La salute in Italia
Se è vero che dal 2005 ad oggi sono diminuite le sia malattie respiratorie croniche che le artrosi, è altrettanto vero che sono aumentati tumori maligni, Alzheimer e demenze senili. E’ quanto rilevato dall’Istat il quale, in un Rapporto, spiega che nel periodo preso in esame è migliorato lo stato di salute fisico della popolazione italiana, ma anche che è peggiorato quello mentale. In particolare il problema di salute mentale più riscontrato è la depressione e riguarda circa 2,6 milioni di persone, il 4,3% della popolazione residente totale. Un disturbo che colpisce nella maggior parte dei casi la componente femminile.
La quota di persone con limitazioni funzionali è passata dal 6,1% del 2000 al 5,5% del 2013, a tre milioni di persone, e interessa nell’80% dei casi persone anziane soprattutto di sesso femminile. Le famiglie con almeno un componente con limitazioni funzionali sono l’11% delle famiglie totali residenti in Italia e in meno del 20% di queste si riceve assistenza domiciliare pubblica. Se al totale si toglie poi un altro 10%, che ricorre ad assistenza privata, risulta che nel 70% dei casi non si ricorre a nessun servizio di assistenza domiciliare.

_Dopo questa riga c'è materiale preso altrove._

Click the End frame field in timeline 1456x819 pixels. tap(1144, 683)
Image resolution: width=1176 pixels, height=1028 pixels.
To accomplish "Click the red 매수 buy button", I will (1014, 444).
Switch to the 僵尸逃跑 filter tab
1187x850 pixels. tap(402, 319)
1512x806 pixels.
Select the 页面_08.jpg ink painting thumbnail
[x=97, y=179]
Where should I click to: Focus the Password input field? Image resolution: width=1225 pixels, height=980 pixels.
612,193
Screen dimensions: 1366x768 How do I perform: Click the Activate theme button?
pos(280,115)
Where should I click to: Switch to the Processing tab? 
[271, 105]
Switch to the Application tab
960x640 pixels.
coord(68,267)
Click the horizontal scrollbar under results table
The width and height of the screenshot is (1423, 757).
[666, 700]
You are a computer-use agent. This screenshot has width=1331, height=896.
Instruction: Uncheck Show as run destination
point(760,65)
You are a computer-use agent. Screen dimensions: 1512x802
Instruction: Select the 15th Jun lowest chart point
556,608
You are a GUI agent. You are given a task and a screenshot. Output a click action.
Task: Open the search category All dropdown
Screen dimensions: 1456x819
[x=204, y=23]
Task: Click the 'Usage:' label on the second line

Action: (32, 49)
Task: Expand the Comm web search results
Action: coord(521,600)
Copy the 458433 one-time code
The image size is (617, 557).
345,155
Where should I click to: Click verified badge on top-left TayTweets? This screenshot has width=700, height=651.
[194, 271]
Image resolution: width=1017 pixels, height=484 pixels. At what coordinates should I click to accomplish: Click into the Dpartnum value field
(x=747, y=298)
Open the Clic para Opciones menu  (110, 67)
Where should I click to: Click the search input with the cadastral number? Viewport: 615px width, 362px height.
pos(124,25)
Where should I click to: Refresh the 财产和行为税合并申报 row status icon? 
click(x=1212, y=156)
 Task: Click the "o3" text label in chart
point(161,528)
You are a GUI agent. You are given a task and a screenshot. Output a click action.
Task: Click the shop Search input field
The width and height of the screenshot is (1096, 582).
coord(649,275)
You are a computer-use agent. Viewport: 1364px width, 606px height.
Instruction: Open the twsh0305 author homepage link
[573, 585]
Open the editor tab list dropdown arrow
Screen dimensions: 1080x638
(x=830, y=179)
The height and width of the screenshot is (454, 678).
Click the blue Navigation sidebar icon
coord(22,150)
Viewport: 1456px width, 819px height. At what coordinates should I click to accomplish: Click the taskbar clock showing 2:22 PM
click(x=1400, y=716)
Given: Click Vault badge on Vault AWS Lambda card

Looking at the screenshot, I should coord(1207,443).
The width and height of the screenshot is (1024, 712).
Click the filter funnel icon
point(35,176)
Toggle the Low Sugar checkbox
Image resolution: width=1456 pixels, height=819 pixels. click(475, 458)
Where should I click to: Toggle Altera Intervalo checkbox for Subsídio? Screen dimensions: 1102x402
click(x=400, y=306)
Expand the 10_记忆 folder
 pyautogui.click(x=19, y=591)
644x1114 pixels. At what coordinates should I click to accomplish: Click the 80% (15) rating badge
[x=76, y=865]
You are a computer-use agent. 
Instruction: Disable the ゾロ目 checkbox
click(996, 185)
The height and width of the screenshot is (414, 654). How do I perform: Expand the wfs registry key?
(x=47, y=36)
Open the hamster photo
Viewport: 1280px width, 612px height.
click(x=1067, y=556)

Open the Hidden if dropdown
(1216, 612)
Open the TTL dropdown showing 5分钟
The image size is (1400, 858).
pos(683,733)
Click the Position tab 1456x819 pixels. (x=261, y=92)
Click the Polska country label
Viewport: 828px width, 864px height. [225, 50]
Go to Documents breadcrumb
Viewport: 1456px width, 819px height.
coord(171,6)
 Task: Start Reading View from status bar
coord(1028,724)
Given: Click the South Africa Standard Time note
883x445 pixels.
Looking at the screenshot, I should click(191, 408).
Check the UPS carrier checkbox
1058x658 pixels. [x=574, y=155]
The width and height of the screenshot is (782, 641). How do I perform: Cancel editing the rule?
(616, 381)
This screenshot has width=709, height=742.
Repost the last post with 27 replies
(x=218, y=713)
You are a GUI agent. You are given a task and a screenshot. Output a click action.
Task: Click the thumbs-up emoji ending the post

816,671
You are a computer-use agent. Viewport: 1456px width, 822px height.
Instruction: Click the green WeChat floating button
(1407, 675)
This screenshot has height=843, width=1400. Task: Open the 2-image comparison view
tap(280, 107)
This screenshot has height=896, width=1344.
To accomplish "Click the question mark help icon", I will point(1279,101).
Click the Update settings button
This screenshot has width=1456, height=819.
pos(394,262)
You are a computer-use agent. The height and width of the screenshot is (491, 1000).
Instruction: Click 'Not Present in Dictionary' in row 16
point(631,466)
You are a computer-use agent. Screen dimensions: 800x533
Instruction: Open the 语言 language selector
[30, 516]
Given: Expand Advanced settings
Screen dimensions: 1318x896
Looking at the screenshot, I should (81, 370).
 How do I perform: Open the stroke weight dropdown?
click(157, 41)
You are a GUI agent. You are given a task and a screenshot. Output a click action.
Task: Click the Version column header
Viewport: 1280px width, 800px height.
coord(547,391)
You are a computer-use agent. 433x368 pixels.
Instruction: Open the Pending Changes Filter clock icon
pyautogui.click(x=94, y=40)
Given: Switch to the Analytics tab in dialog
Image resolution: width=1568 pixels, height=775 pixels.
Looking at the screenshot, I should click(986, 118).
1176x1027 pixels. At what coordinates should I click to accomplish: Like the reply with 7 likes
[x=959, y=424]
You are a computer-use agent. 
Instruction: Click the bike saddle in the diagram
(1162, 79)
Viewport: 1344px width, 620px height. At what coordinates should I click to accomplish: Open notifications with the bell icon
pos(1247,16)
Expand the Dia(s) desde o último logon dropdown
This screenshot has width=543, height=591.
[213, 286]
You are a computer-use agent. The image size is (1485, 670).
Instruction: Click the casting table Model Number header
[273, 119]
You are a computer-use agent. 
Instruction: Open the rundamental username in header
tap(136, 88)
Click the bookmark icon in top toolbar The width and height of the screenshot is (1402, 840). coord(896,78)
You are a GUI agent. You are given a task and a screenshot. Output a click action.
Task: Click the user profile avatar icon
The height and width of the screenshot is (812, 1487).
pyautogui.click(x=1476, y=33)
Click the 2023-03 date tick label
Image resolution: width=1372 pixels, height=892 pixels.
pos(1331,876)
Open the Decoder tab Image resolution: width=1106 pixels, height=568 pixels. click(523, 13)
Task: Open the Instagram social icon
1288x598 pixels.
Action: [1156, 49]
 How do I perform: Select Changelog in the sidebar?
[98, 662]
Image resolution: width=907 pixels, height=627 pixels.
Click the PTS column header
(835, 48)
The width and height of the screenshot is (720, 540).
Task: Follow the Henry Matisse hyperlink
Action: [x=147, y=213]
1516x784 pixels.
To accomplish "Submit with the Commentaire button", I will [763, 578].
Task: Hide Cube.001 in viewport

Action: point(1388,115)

Nonostante si riscontri un calo dei forti fumatori, l’Istat ha rilevato un aumento degli adolescenti che iniziano a fumare prima di compiere 14 anni: dal 7,6% del 2000 al 10,5% del 2013.
Risulta obesa l’11,2% della popolazione adulta, in aumento rispetto al 9,5% del 2000 e al 10% del 2005. Allarmante anche il fatto che solo il 20,6% della popolazione con più di cinque anni pratichi sport.
Positivi i dati riguardanti la prevenzione dei tumori femminili: rispetto al 2005 la quota di ultra 25enni che si è sottoposta a mammografia è passata dal 43,7% al 54,5% del 2013, mentre oltre il 73% ha effettuato il pap test, dato in aumento del 9% rispetto al 2005.
I risultati positivi della prevenzione non si fermano qui: tra il 2005 ed il 2013 è aumentata dall’11,9% al 14,8% la quota di persone che è ricorsa a visite specialistiche.
“Il livello di soddisfazione – specifica poi l’Istituto – per i servizi sanitari pubblici è elevato tra chi ne ha fruito (circa 8 su una scala da 1 a 10). Rimangono invariate le disuguaglianze sociali nella salute, nei comportamenti non salutari, nelle limitazioni di accesso ai servizi sanitari. Permane lo svantaggio nel Mezzogiorno rispetto a tutte le dimensioni considerate”.